Written task.
Begin at the line that has "Open the Westerlo team link" and continue through the end of the records, arranging those lines as a numbered list with blank lines dropped. Leave the pictures out.

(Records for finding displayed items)
__________

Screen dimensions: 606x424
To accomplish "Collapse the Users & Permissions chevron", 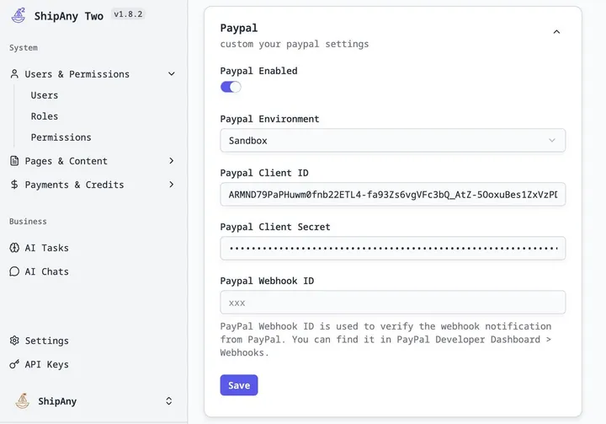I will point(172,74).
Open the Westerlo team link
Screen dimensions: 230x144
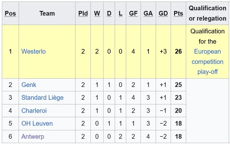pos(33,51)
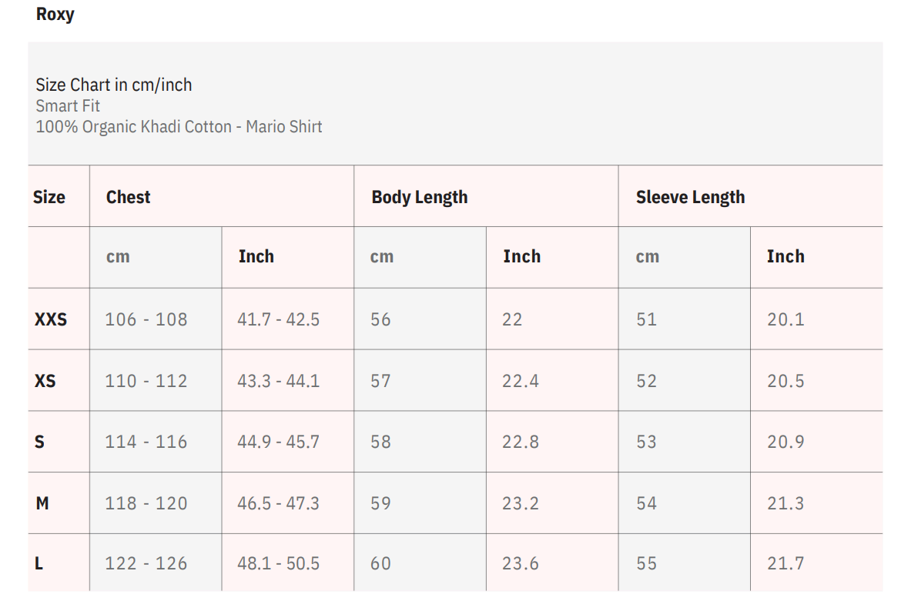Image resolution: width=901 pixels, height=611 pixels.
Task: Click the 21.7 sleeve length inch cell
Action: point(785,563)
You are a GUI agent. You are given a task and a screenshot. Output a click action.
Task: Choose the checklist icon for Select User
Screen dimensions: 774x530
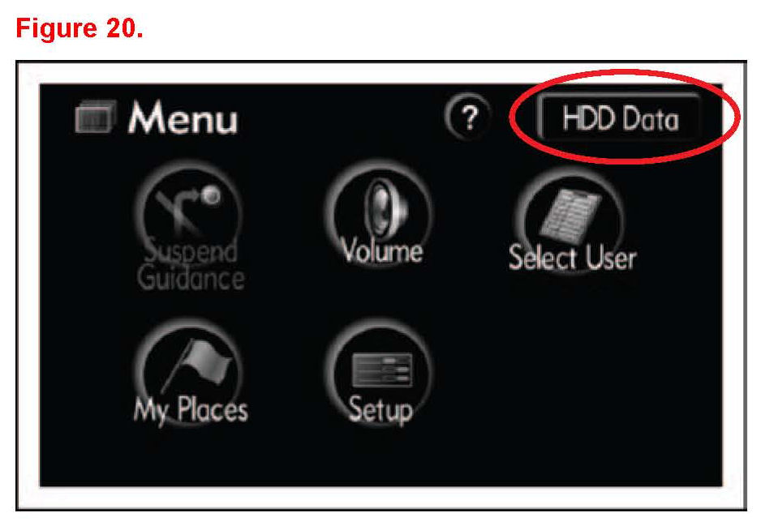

__________

Solution.
1. Open the Westerlo team link
2. Screen dimensions: 230x144
3. pos(33,51)
4. Image resolution: width=901 pixels, height=611 pixels.
5. Task: Click the 21.7 sleeve length inch cell
6. Action: point(785,563)
7. You are a GUI agent. You are given a task and a screenshot. Output a click action.
8. Task: Choose the checklist icon for Select User
9. Screen dimensions: 774x530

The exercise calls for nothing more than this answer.